# Intersection of nested sequence of non-empty compact sets is non-empty (using sequential compactness)

Let $$(X,d)$$ be a metric space, and let $$K_1, K_2, K_3, \ldots$$ be a sequence of non-empty compact sets in this metric space such that $$K_1 \supseteq K_2 \supseteq K_3 \supseteq \cdots$$ Then the intersection $$\bigcap_{n=1}^\infty K_n$$ is non-empty. I am aware of the standard proof of this fact using covering compactness, but I am wondering if there is a proof that uses instead sequential compactness.

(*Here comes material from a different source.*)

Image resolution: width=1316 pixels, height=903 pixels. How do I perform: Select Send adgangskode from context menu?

My attempt is the following. Since each $$K_n$$ is non-empty, we can pick some point $$x_n \in K_n$$ for each $$n$$ (this requires the axiom of choice). Now consider the sequence $$(x_n)_{n=1}^\infty$$. By the nesting property, we have $$x_n \in K_1$$ for each $$n$$. Since $$K_1$$ is compact, this means there is a convergent subsequence $$(x_{n_j})_{j=1}^\infty$$ which converges to a point $$p \in K_1$$. We will now show that in fact $$p \in K_n$$ for each $$n$$, which would prove that $$p \in \bigcap_{n=1}^\infty K_n$$ (hence, the intersection is non-empty). Let $$n$$ be arbitrary. We have $$n_j \geq j$$ so if $$j \geq n$$ then $$n_j \geq n$$. By the nesting property, this means that $$x_{n_j} \in K_n$$ for all $$j \geq n$$. Thus $$(x_{n_j})_{j=n}^\infty$$ is a sequence of points in $$K_n$$ which converges to $$p$$. Since $$K_n$$ is compact, it is closed, so $$p \in K_n$$.

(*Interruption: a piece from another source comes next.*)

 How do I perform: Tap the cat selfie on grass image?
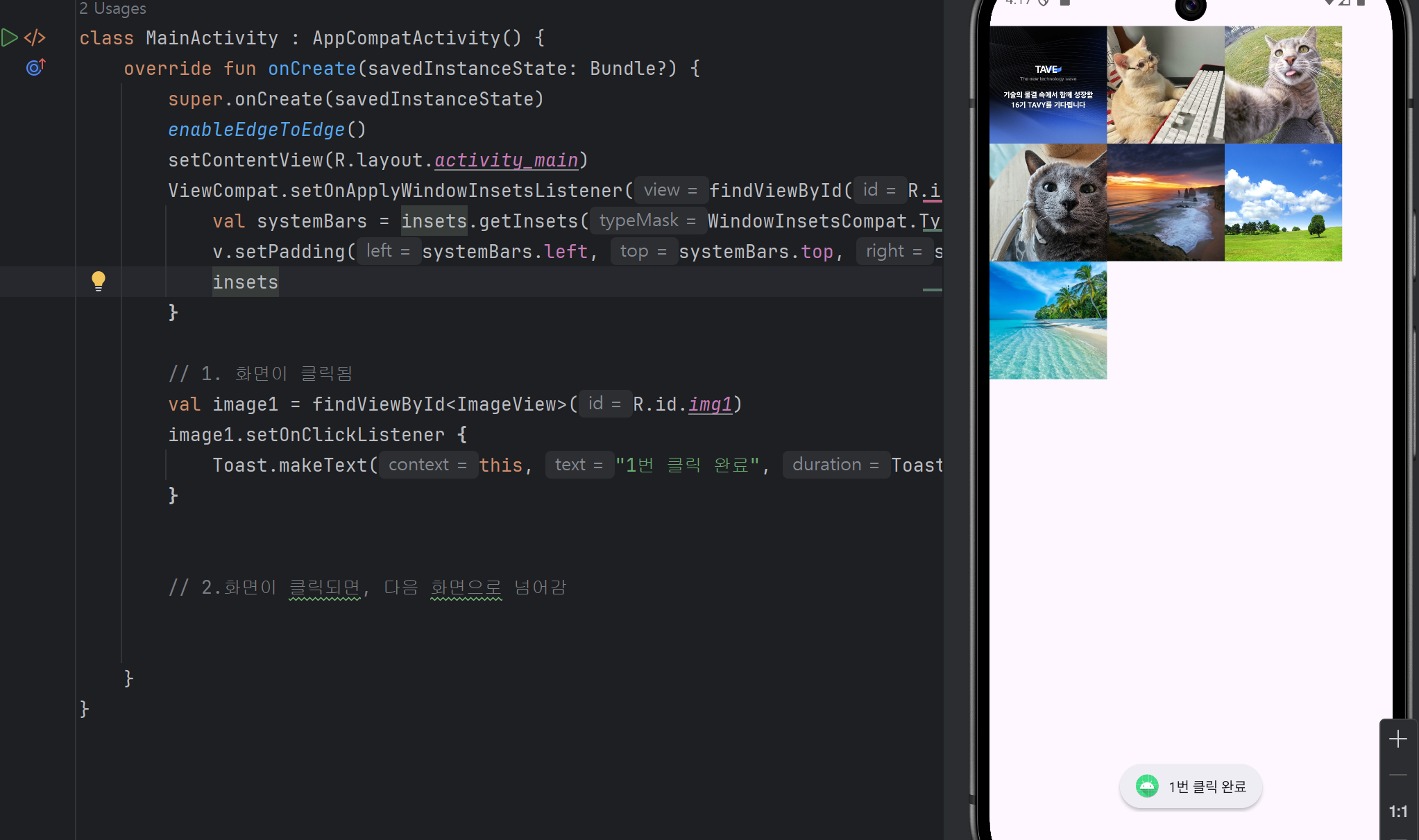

It seems to me that the proof goes through, but all the proofs I could find online used covering compactness, which made me nervous that somehow using sequential compactness here doesn't work. I would be curious to hear if the proof above goes through (and if not, whether there is another way to use sequential compactness).

My short answer is that I believe your proof is correct. Once you have a sequence of points $$y_i\in K_i$$ which converges (which you have properly shown exists) you just note that this means the point $$y$$ to which it converges must be in $$K_n$$ for any $$n$$ you choose, by exactly the argument you gave. It's quite good.